▶ [PASSAGE GIVEN]
Finally, during the last keynote Domo executives provided a sneak peak of four new features ranging from natural language generation to data science capabilities that piqued everyone’s interest, judging by the loud applause.

1. Mr. Roboto (expected late spring)

Mr. Roboto is a set of artificial intelligence capabilities, which will power the upcoming Alert Center and data science tools (mentioned below). These capabilities will provide users with more advanced insights. 

Included is an NLG tool that automatically answers basic questions about a visualization. In the on-stage demo, the presenter selected a visualization, and four common questions with corresponding answers appeared alongside the visualization. Users will have the option of changing the questions. With Mr. Roboto, users will spend less time developing answers that need to be communicated.

2. Alert Center (expected late spring)

Alert Center offers a cockpit view of activity happening in the Domo platform throughout an organization. The feature displays a news feed and topical heat map of activity, such as changes to a visualization, new cards, and data modifications. Users can also see trending events and subscribe to alerts to keep updated on the latest and relevant events.

[Target pointing data]
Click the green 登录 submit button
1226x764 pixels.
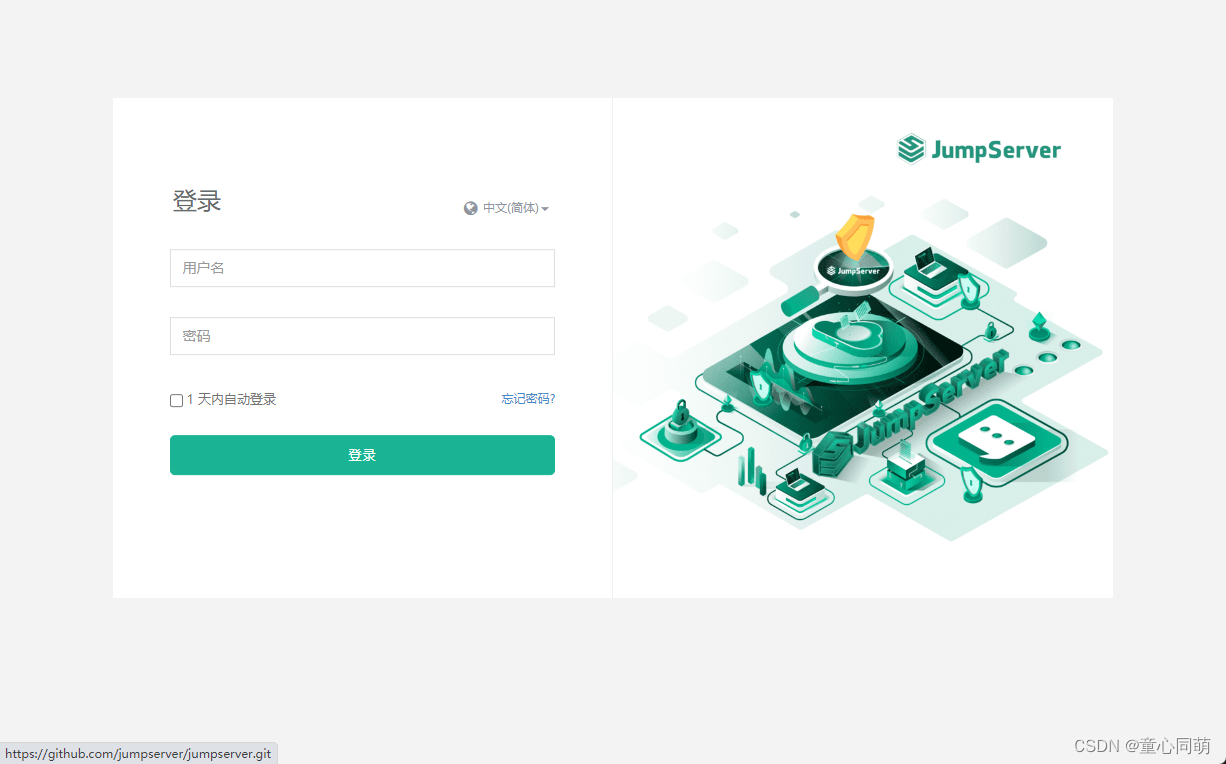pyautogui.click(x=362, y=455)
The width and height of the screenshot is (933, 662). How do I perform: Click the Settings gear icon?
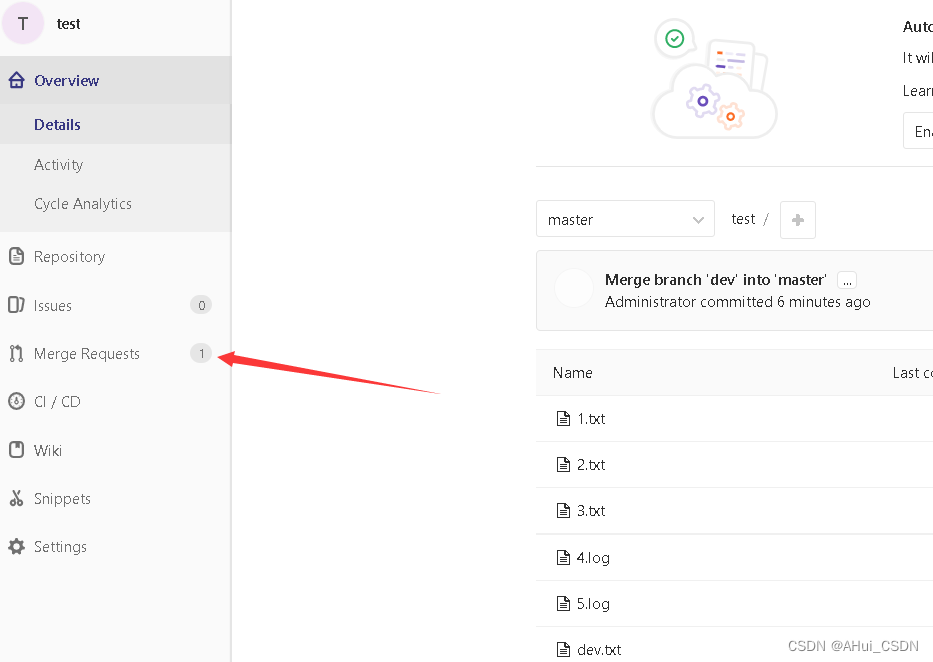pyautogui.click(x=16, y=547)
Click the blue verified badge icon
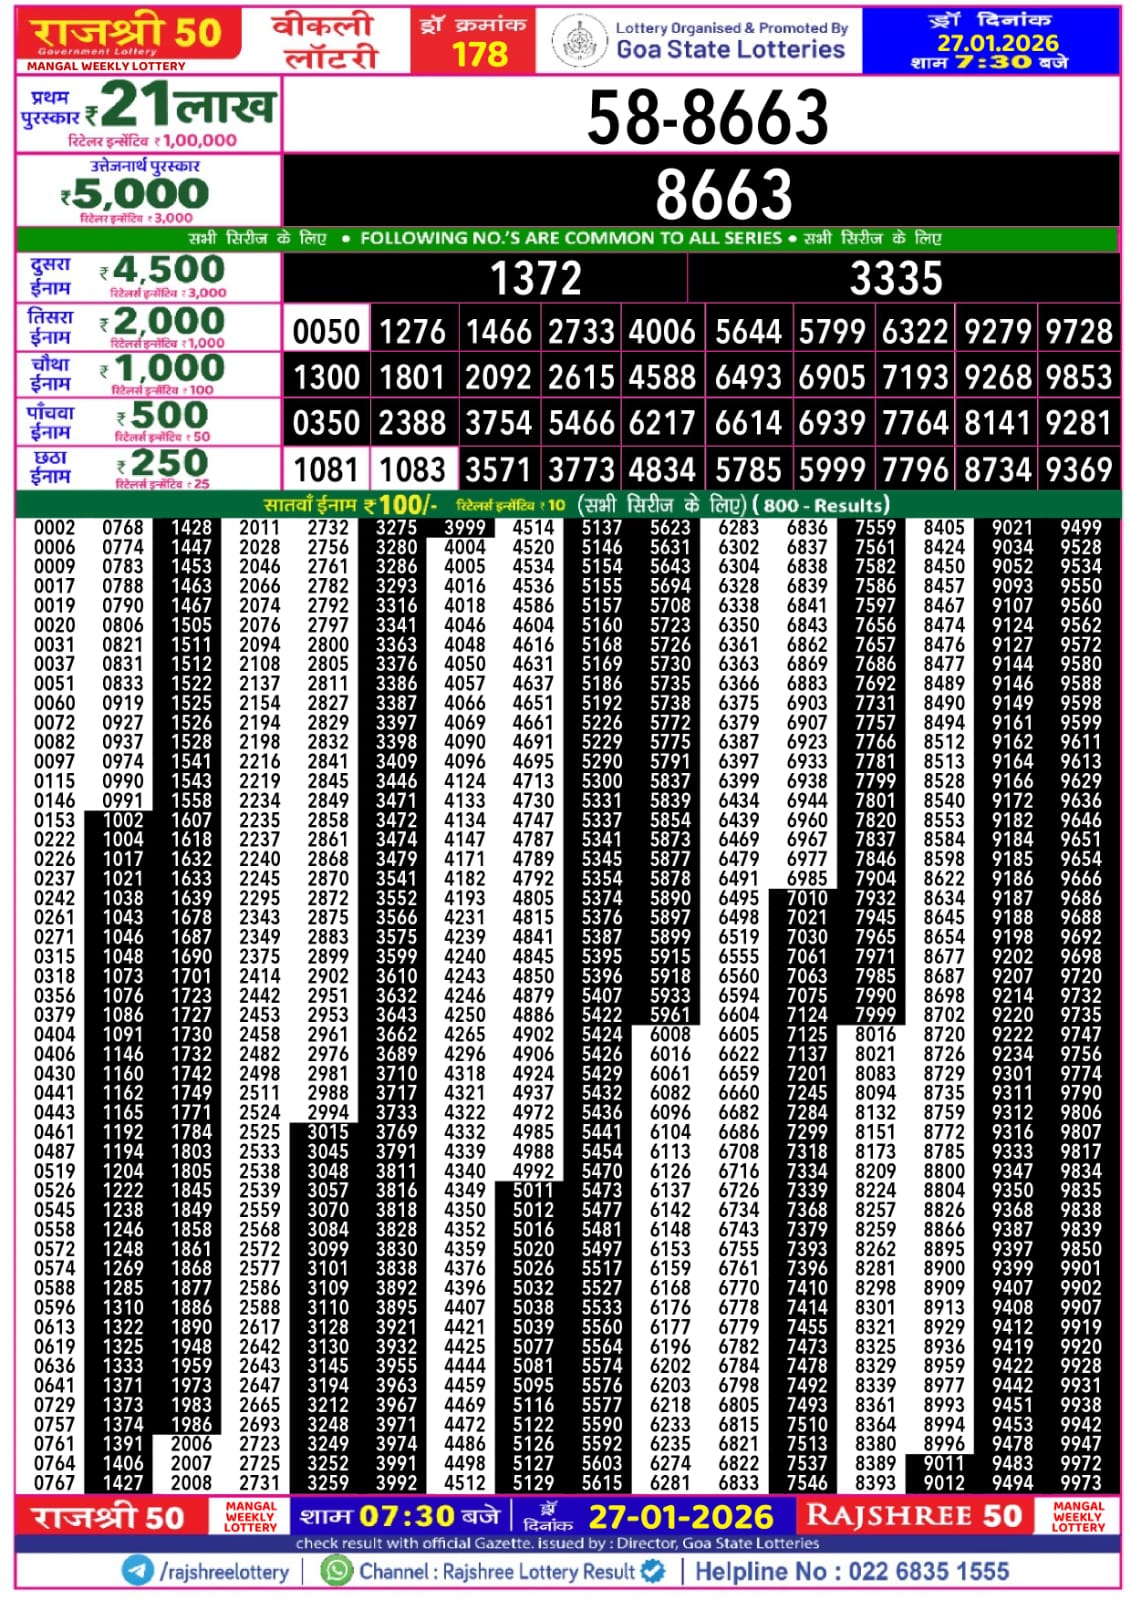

▶ [GIVEN TASK A] From the passage on Domo's new features, output the text between "Finally, during the" and "Roboto (expected late spring)", inclusive.
▶ [GIVEN TASK B] Which examples of activity does the passage on Domo's new features say Alert Center displays in its news feed and heat map? List each one.
▶ [GIVEN TASK C] Write the next part of the passage on Domo's new features, starting after its final sentence.

▶ [WRITTEN REPLY A]
Finally, during the last keynote Domo executives provided a sneak peak of four new features ranging from natural language generation to data science capabilities that piqued everyone’s interest, judging by the loud applause.

1. Mr. Roboto (expected late spring)

▶ [WRITTEN REPLY B]
- Changes to a visualization
- New cards
- Data modifications

▶ [WRITTEN REPLY C]
3. Approval Center (expected later this year)

Approval center is a central location for reports and dashboards that need to be approved, speeding up the vetting process.

4. Data Science Capabilities (expected later this year)

Soon, users will be able to see how different factors affect the performance of a metric. For example, a customer could see how factors, such as a customer’s annual income or the amount of advertising he sees, affects their renewal rate. The new feature will enable Domo customers to change the value of the factors and automatically see the impact on the metric. For example, increasing a customer’s annual income results in an increase in customer renewal rates.


Henry H. Eckerson

Henry Eckerson covers business intelligence and analytics at Eckerson Group and has a keen interest in artificial intelligence, deep learning, predictive analytics, and cloud data warehousing. When not researching and...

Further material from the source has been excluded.